Note that BrainTool is intended to help you actively curate an information space, it is not meant to passively observe or capture all of the random information that flows through your browser.
- Search : In 1.0 BrainTool search will be modeled on emacs forward and backward incremental text search across the full contents of your braintool file, perhaps with narrowing to rows containing the search term.
- Preferences : Factors such as font size and side panel location will be made configurable asap.
- Browsers : Firefox, Edge, Brave and Vivaldi will be supported.
- Backups and Alternative Backends: While the current app allows on-demand local file export and a continuously synced file on a Google Drive, it would be nice to support different back ends for continuous storage as well as regularly scheduled backup file creation.
- Org Functions: Org-mode itself provides a good roadmap for BrainTool’s potential feature set.
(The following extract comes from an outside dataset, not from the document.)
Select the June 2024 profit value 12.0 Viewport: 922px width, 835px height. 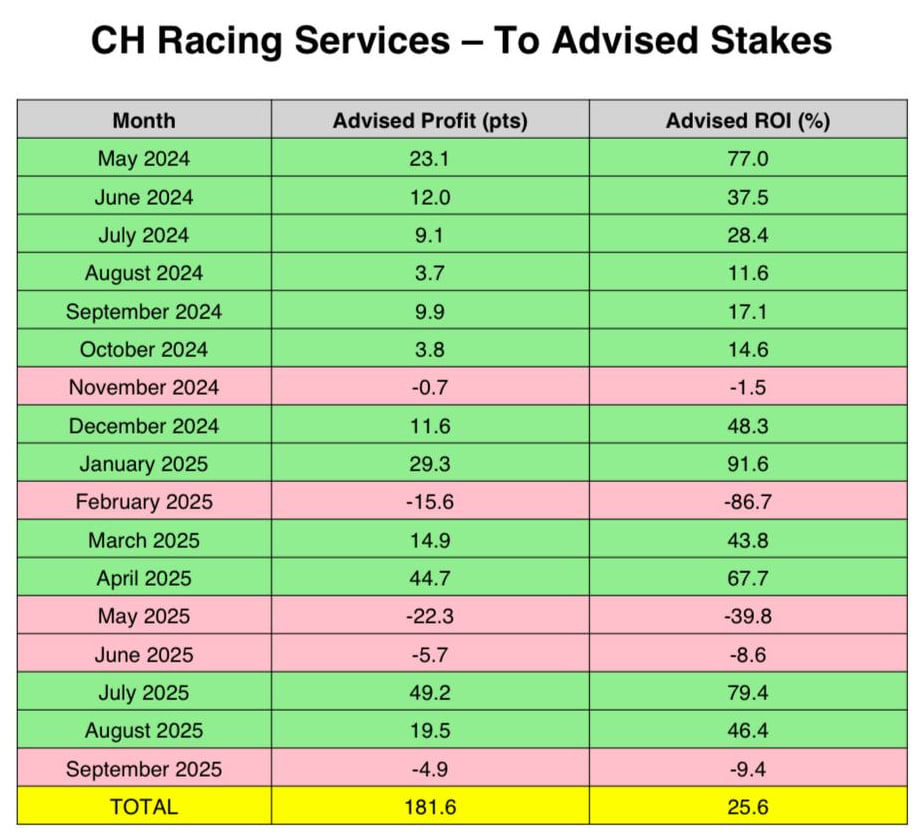430,197
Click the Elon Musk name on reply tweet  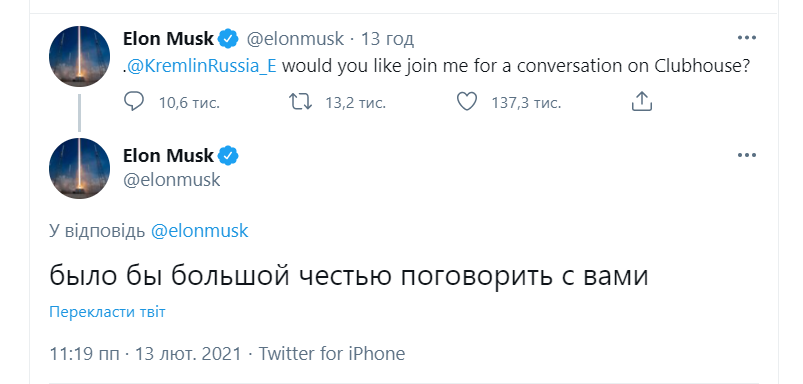[x=168, y=155]
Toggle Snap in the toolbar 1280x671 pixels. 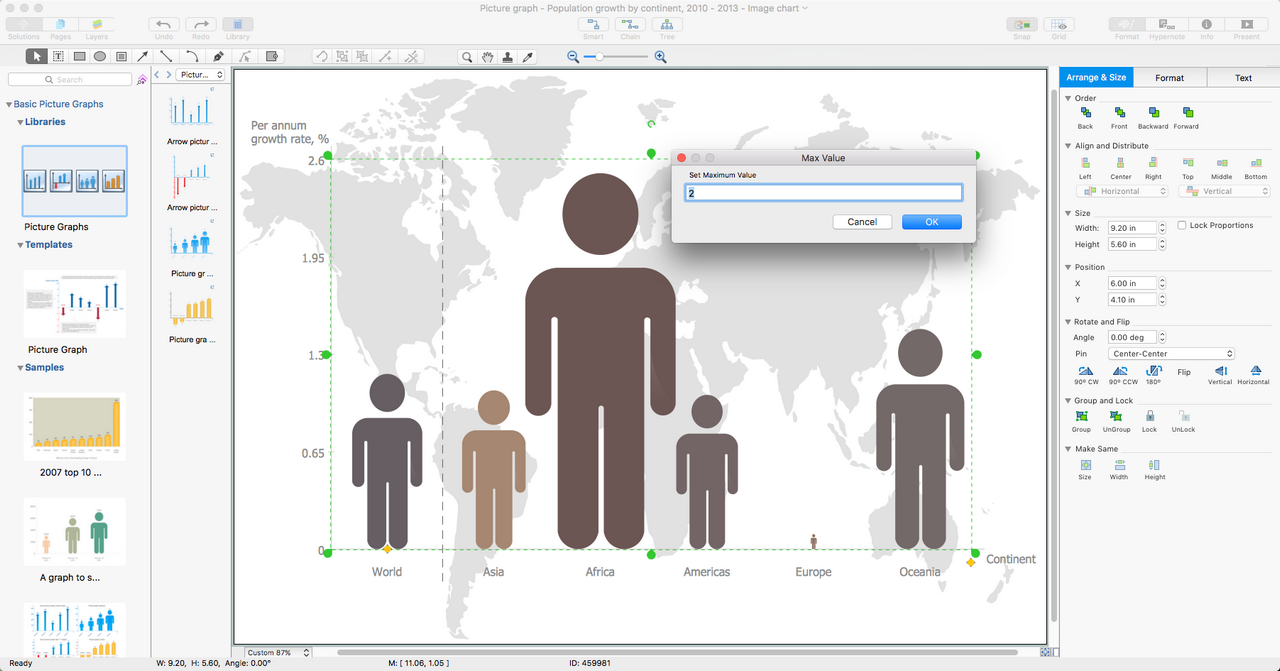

Org is a massively functional but highly complex personal organizational tool. BrainTool will provide an intuitive overlay for a subset of orgs most important functionality - TODO lists, journaling, agendas etc.
- Session Save and Live Sessions: While you can already save all the tabs in a window to a topic with a couple of clicks, there would be value in being able to save a snapshot of the whole browser session for later recovery. Relatedly, continuously capturing all activity in a browser window into a topic could be useful while researching.
- In-Page Highlighting: Some similar tools find value in allowing the user to capture text from within a saved page, this might make sense for BrainTool also.
- Syncing Tree moves with Tab moves: Currently if you drag and drop browser tabs the tree is not updated. Similarly operating on tree nodes does not move browser tabs. The two should remain in sync.
- Notes Editor: The current BT text editing capabilities are pretty basic. Given that its all just text, savvy users can use emacs or any other text editor. That said, it is a goal for BT to allow note-taking in place within the browser via some kind of simple but beautiful and highly satisfying editor tool.
- Deep Search: As noted above search across your braintool file will be part of 1.0. Longer term it will be possible to crawl the actual contents of all of your saved pages and to augment browser search with a search across your personal information space.
- Tags and Bi-Directional Linking: In addition to containment it should be possible to model other kinds of relationships between topics and to tag information occurrences as being relevant to multiple topics.
- Multi-file Support: It should be possible to save and load Topic Trees from a dedicated file. For example a node ‘Recipes’ could point to a dedicated recipes.org file which is loaded on demand.
- Topic Tree Sharing: Curated Topic Trees are a very good way of sharing knowledge. E.G. I could share my ‘recipes’ topic with a friend, my ‘Kitchen Project’ topic tree with my wife or a ‘team links’ topic with an employee as part of onboarding.
- Topic Tree Repository: Building on the above, BrainTool will host best-practice topic trees around common areas such as ‘productivity tools’, ‘Knowledge Management’ etc.